Return every line of the entries below that contains the word "height".
----------------------------------------
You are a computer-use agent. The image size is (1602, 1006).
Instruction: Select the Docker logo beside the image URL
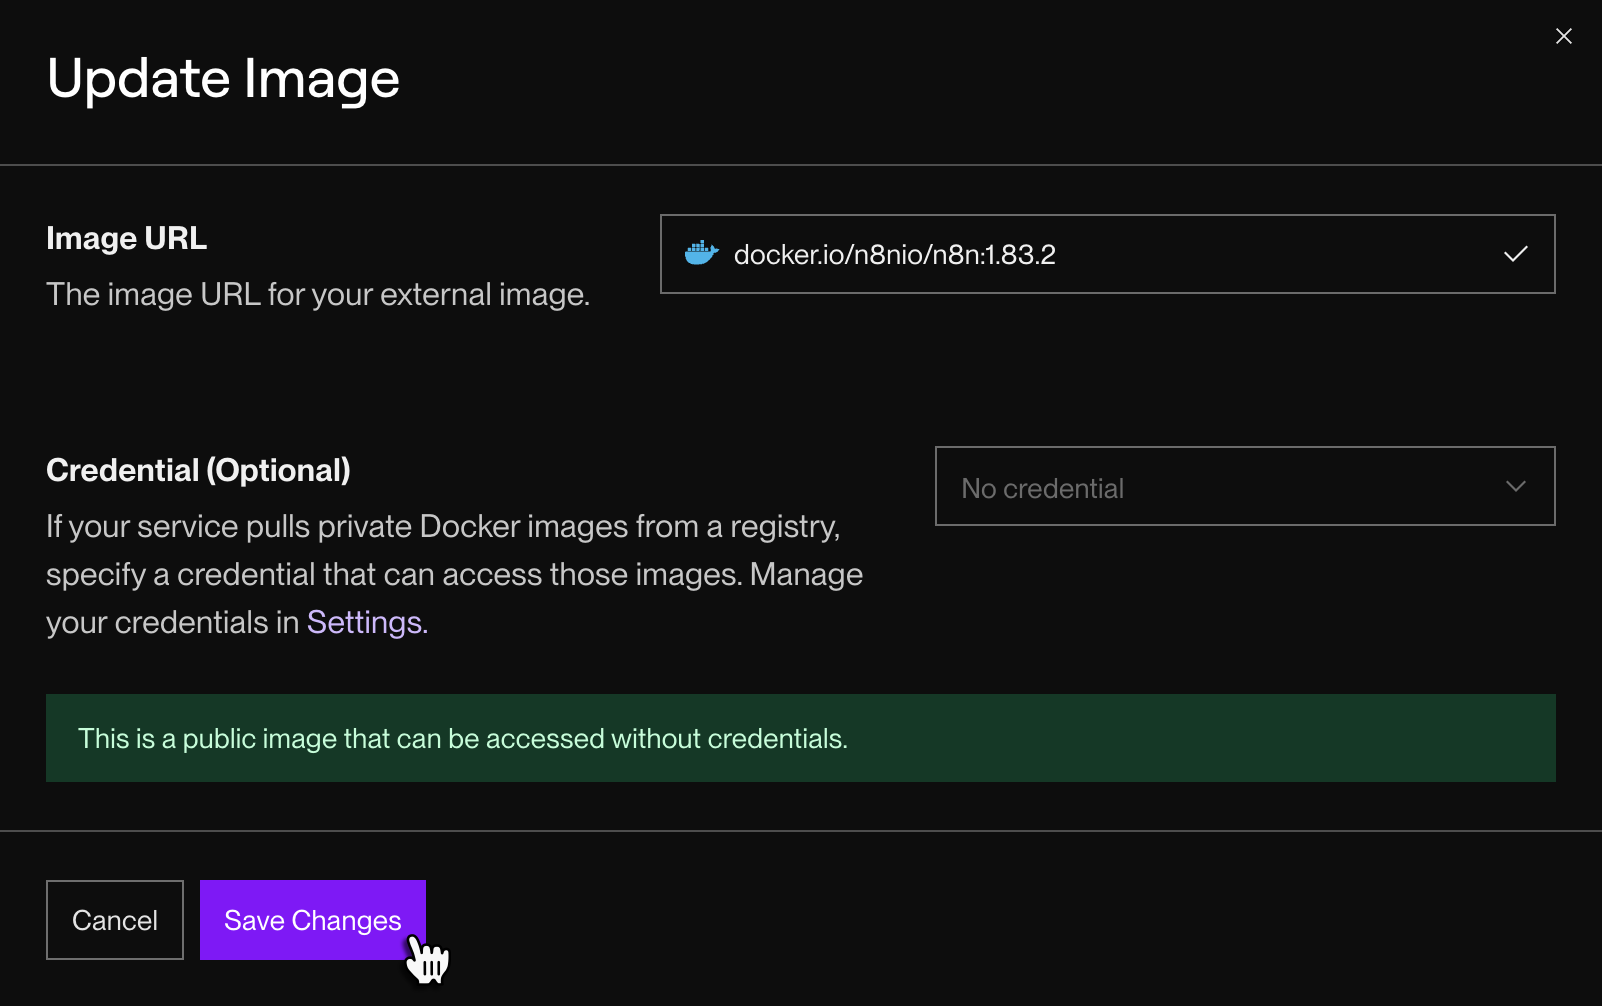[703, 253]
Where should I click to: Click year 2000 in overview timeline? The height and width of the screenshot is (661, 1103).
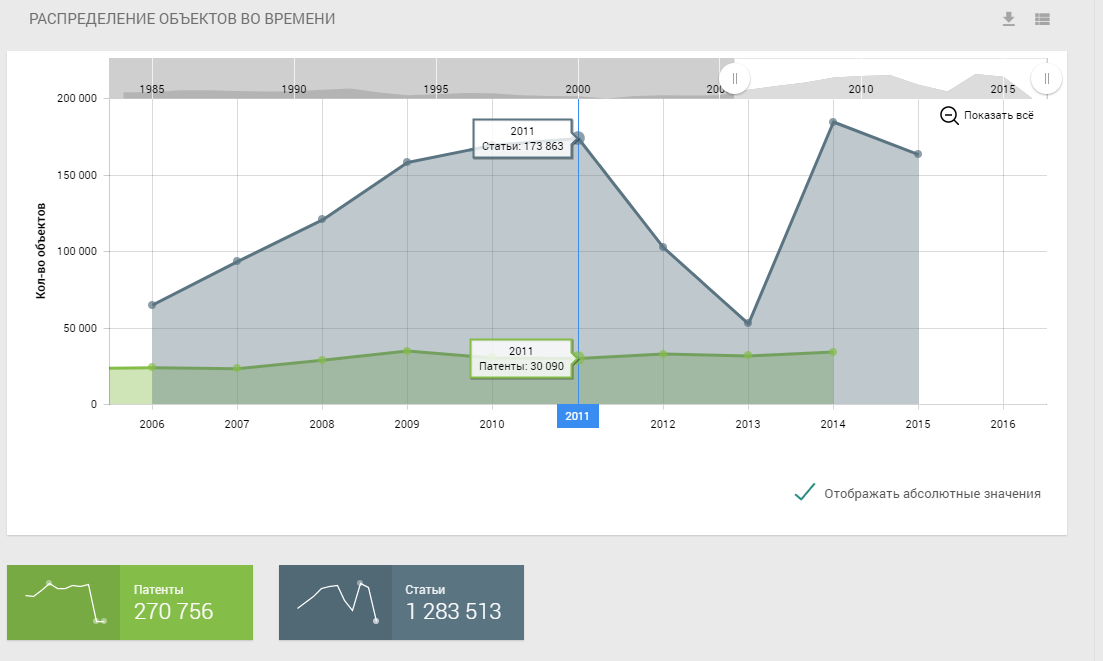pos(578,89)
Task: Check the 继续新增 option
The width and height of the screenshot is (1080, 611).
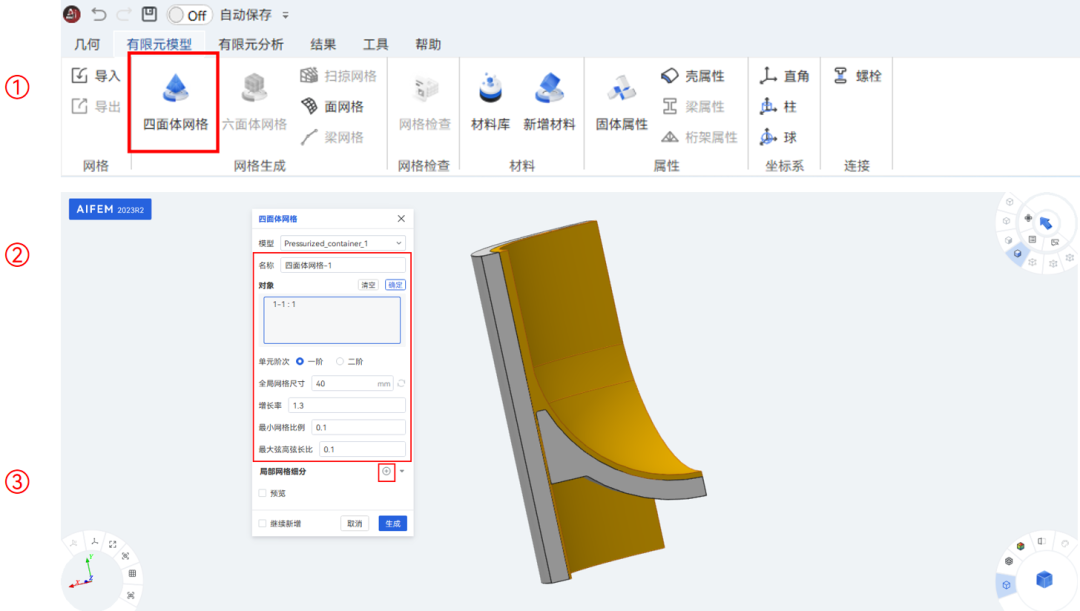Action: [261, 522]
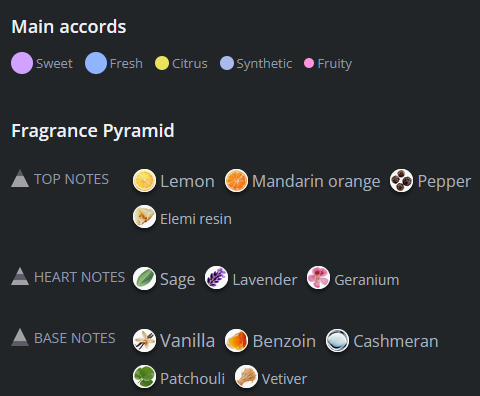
----------------------------------------
◆ The reply:
Where should I click to: Click year 2000 in overview timeline? The height and width of the screenshot is (661, 1103).
The width and height of the screenshot is (1080, 611).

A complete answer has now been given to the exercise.